— Start RECORDED INFORMATION —

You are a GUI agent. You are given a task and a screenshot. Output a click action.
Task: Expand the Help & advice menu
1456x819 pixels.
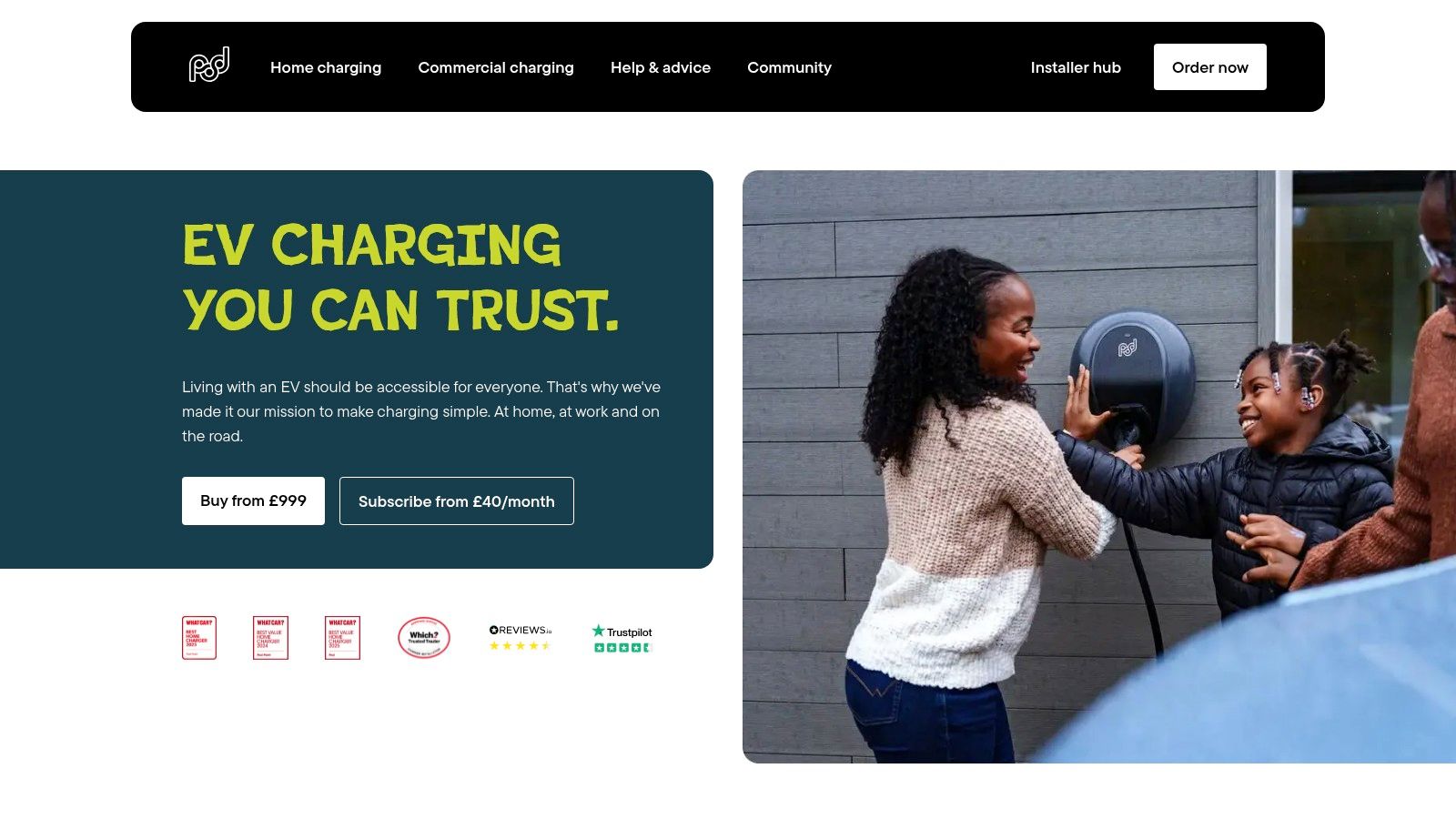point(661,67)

— End RECORDED INFORMATION —
— Start RECORDED INFORMATION —

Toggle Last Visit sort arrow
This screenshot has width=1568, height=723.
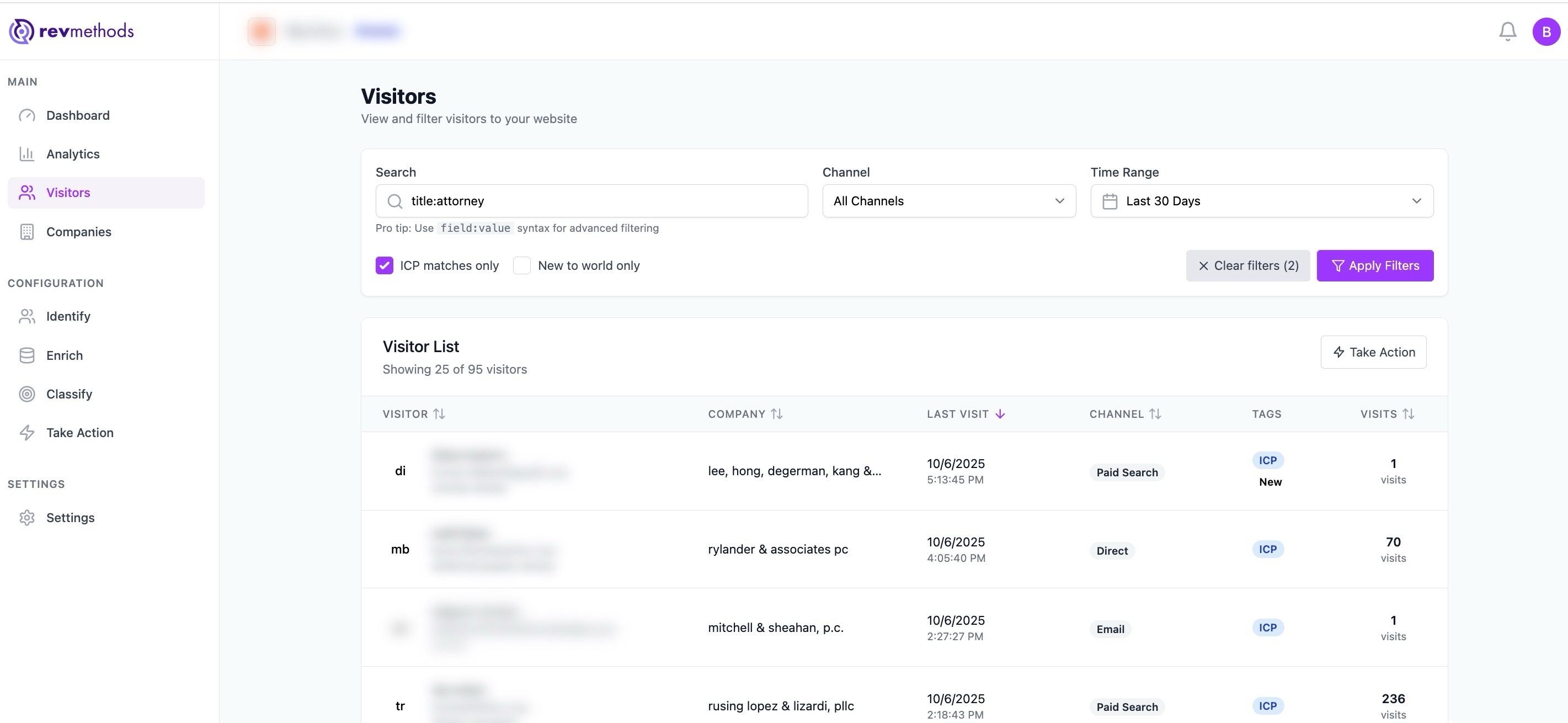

— End RECORDED INFORMATION —
— Start RECORDED INFORMATION —

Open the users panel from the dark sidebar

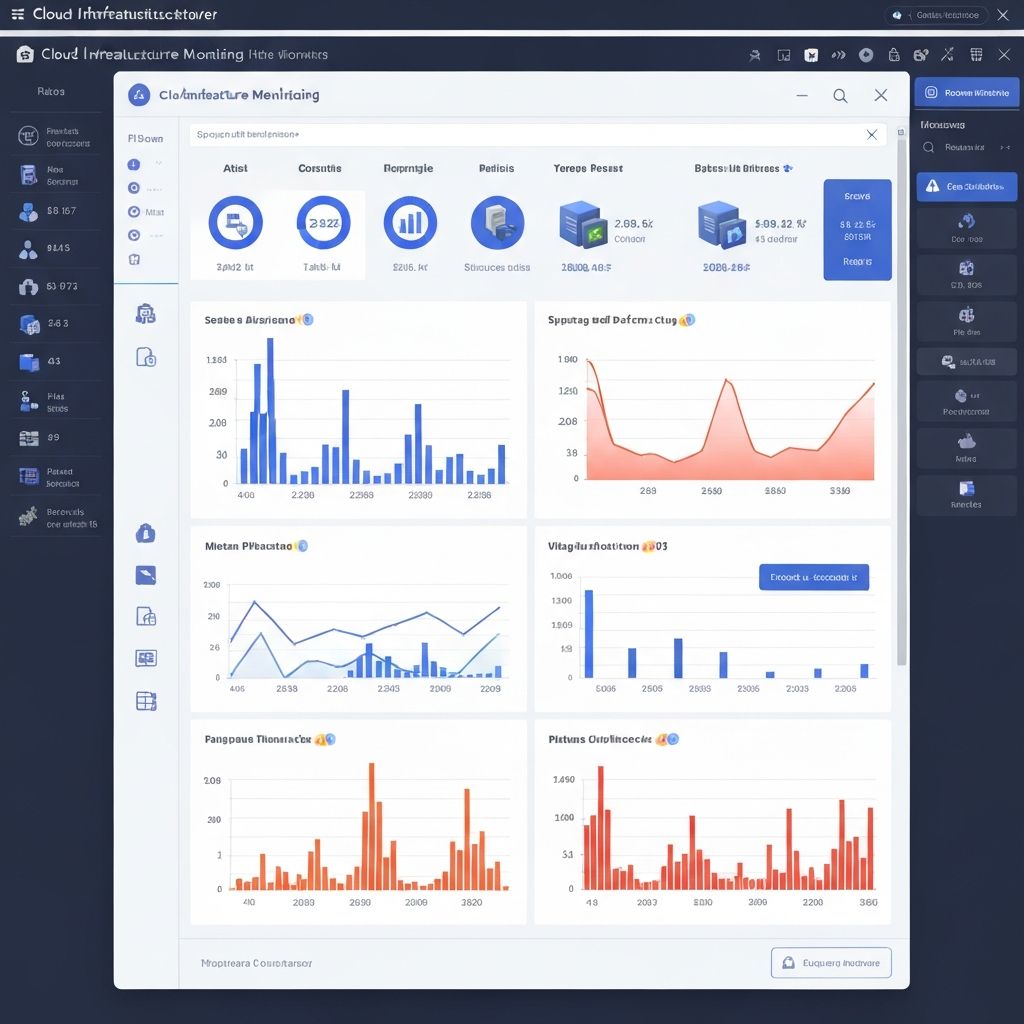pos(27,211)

— End RECORDED INFORMATION —

• REQUIREMENT: Could you rewrite every row between the line holding "You are a GUI" and the line holding "point(661,67)", inclusive, leaving the requests unchanged but multiplying each answer coordinate by 1.8 and rounding to the nearest whole number, with halves rounded up? Leave out the pictures.

• ANSWER TO THIS TASK:
You are a GUI agent. You are given a task and a screenshot. Output a click action.
Task: Expand the Help & advice menu
1456x819 pixels.
point(1190,121)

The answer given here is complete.